→ **Exercise instructions**
Write out again, unchanged, the line that has "Click inside the Field Value text box" and each following line through the end of the entries below; leave pictures out.

Collected data entries

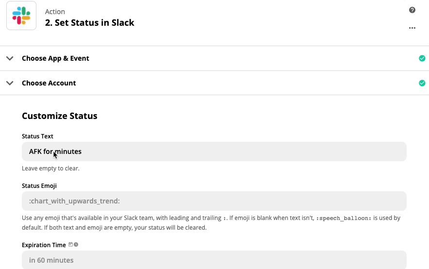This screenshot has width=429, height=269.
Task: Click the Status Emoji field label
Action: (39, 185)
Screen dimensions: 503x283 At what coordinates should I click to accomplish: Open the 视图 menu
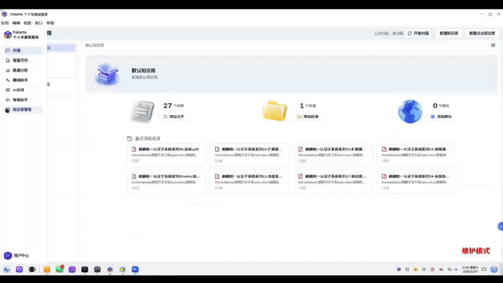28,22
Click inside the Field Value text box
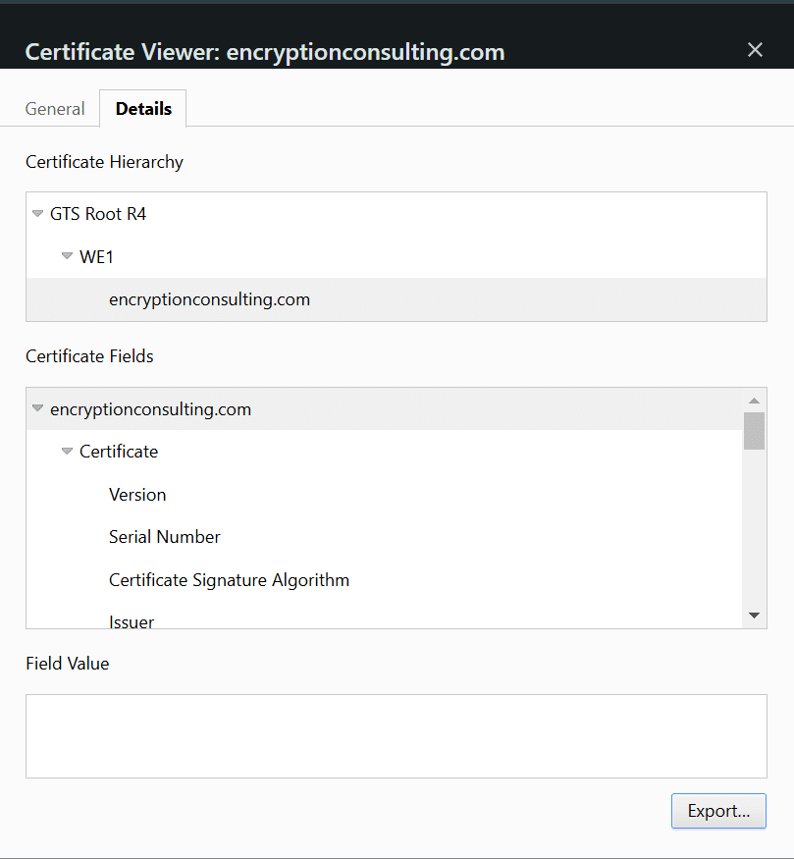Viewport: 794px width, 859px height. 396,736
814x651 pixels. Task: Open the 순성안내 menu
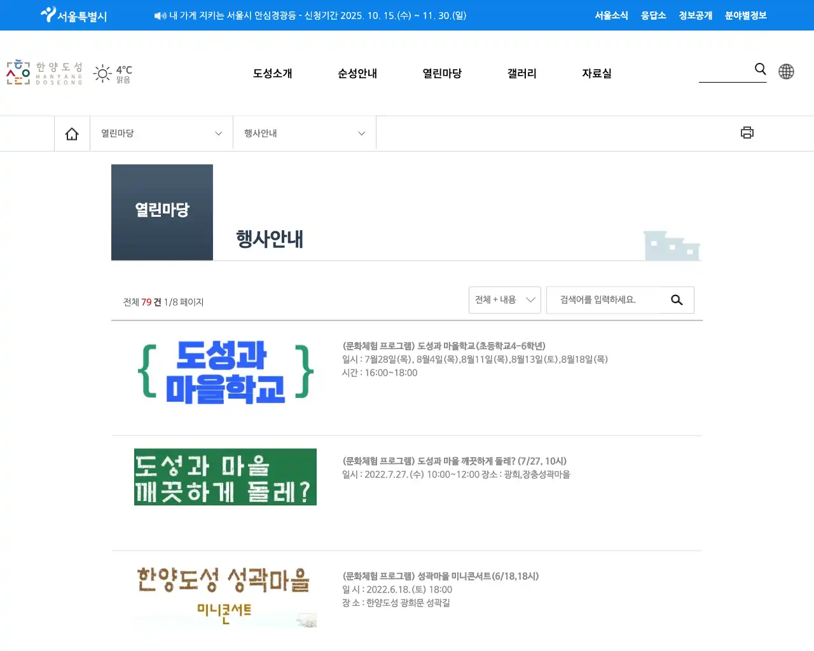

→ **Task solution**
Click inside the Field Value text box
Viewport: 794px width, 859px height. 396,736
814x651 pixels. Task: Open the 순성안내 menu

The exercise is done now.